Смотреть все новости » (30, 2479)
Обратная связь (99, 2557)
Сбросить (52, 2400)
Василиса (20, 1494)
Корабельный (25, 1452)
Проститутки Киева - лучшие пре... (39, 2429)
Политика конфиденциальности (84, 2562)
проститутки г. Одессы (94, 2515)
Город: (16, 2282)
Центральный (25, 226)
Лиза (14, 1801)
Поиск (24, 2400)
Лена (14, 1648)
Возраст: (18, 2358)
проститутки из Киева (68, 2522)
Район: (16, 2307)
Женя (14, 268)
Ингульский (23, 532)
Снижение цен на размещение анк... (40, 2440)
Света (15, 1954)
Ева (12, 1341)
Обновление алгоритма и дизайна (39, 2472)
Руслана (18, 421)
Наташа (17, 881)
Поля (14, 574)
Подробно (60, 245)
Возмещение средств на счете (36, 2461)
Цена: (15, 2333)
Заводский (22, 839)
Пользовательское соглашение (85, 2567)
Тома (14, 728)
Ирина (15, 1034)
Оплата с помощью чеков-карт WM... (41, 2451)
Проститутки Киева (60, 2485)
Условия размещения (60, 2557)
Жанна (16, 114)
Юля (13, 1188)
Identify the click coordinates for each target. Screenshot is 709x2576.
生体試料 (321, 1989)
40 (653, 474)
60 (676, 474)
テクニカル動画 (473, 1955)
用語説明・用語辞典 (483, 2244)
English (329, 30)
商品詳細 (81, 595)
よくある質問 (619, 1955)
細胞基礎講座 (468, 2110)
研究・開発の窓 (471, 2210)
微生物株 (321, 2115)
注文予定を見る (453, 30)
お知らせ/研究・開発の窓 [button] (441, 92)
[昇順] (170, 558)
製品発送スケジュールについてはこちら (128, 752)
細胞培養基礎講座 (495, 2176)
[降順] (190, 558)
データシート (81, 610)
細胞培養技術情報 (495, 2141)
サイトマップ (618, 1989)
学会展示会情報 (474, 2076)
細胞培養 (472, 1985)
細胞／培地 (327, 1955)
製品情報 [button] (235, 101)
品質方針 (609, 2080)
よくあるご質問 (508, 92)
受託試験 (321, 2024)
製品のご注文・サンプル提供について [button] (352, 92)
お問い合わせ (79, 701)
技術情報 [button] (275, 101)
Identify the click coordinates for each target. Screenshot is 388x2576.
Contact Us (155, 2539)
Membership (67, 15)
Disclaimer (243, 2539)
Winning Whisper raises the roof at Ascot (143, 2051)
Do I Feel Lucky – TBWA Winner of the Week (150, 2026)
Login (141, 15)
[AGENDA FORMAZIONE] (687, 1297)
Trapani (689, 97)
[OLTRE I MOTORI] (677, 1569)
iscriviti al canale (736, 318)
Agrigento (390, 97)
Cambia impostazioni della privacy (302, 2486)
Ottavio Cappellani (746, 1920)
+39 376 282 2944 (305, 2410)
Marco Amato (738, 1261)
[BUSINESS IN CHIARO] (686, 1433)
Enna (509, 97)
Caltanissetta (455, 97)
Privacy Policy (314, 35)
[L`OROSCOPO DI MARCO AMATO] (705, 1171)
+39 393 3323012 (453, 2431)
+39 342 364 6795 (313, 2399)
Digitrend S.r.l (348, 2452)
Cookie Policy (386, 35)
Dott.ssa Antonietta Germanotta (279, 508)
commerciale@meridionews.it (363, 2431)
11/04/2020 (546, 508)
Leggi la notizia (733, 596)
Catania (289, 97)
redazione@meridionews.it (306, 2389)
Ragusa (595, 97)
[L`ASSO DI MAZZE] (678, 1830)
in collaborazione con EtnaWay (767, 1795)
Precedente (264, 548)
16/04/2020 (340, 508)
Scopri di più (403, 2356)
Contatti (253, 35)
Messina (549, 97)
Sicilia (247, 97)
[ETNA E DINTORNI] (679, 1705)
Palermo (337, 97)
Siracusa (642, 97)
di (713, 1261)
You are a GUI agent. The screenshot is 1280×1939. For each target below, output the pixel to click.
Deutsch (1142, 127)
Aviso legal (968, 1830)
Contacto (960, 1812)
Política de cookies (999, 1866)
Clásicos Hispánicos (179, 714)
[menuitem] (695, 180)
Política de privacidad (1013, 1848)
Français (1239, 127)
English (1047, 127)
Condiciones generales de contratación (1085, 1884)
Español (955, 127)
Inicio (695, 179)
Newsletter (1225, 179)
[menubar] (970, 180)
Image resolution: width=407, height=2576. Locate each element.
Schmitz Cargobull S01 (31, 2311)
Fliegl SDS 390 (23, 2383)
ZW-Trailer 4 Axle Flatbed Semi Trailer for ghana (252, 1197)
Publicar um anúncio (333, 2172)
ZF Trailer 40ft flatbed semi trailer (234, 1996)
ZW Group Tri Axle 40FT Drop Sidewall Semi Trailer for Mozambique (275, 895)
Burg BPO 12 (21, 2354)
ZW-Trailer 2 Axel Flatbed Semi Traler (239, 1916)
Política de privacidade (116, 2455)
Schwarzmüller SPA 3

------------------------------------------------

• **HOW TO COMPLETE THIS TASK**
Above are some lines. Repeat exactly, and only, those from the line that has "Deutsch (1142, 127)" through the line that has "Image resolution: width=407, height=2576.".

• **FINAL ANSWER**
Deutsch (1142, 127)
Aviso legal (968, 1830)
Contacto (960, 1812)
Política de cookies (999, 1866)
Clásicos Hispánicos (179, 714)
[menuitem] (695, 180)
Política de privacidad (1013, 1848)
Français (1239, 127)
English (1047, 127)
Condiciones generales de contratación (1085, 1884)
Español (955, 127)
Inicio (695, 179)
Newsletter (1225, 179)
[menubar] (970, 180)
Image resolution: width=407, height=2576. Locate each element.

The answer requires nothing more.